Chany was born in Langeac, Haute-Loire, the son of a near-illiterate father who worked in the horse industry. The family then moved to Paris, to run a small bar in the rue Guillaume Bertrand, in the 11th arrondissement. Chany grew up there and, in his teens, escaped from the city on his bicycle, sometimes riding as far as Melun. He became interested in cycle-racing after reading L'Auto, Paris-Soir and Match and looking at sepia pictures of riders such as André Leducq. He rode several races, including the Premier Pas Dunlop event which in other years showed the talent of young riders such as Louison Bobet and Raphaël Géminiani. In Chanaleilles, he won a cycle and a running race on the same day, winning two packets of Gauloises cigarettes. After that he joined the CV des Marchés club in Paris.

He raced for five years and then, in 1942 when he was 20, went into hiding rather than be sent to Germany as a worker.

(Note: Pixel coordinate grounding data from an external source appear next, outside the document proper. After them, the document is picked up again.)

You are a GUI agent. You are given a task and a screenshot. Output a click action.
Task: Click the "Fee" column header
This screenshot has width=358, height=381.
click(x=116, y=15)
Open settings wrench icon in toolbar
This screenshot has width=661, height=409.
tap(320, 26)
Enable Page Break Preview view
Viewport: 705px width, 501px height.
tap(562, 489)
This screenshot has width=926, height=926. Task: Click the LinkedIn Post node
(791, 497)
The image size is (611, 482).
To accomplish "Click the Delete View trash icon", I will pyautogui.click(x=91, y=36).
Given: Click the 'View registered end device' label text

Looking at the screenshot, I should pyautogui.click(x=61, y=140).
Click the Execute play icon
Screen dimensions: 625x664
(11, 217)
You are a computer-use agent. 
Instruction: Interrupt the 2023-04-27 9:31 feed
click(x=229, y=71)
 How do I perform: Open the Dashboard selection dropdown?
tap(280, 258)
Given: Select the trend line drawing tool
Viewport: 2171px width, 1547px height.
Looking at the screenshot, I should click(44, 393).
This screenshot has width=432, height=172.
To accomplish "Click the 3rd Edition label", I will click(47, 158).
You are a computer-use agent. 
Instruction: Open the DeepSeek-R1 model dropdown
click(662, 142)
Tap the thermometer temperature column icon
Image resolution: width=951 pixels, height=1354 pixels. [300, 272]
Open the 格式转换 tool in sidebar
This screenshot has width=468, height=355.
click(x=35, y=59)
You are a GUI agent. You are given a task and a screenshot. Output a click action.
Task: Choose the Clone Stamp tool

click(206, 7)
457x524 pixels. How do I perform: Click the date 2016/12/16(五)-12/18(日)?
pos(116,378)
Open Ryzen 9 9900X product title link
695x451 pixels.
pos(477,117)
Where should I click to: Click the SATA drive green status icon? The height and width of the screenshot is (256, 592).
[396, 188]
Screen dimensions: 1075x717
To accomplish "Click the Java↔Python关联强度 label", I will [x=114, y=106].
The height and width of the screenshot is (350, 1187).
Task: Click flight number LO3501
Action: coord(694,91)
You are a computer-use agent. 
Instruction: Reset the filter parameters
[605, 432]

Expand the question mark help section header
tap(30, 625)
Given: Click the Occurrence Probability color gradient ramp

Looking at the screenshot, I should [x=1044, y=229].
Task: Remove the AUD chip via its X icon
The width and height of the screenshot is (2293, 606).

He was arrested and jailed first at Puy-en-Velay and then Riom. He escaped - on his birthday - from a train taking him to Germany. He joined a branch of the Resistance, the Francs-Tireurs et Partisans, then joined an Algerian regiment. He was wounded three times and awarded the Croix de Guerre.

The war ended his aspirations as a cyclist and he turned to sports reporting, having briefly tried the transport business in buying two army lorries with a friend, Jacques Michelon. Encourage by another friend, Stanilas Gara, he wrote his first pieces, in 1946, for an agency which sold articles to La Marseillaise among others. It was in La Marseillaise that his first writing appeared. He then took a job with Front National, a Resistance publication edited by Jacques Debu-Bridel. He was to replace Albert Baker d'Isy (1906–1968), an author and one of France's best-known contemporary writers. Baker d'Isy was already Chany's hero and the move brought them together for the first time and led to a lifelong friendship.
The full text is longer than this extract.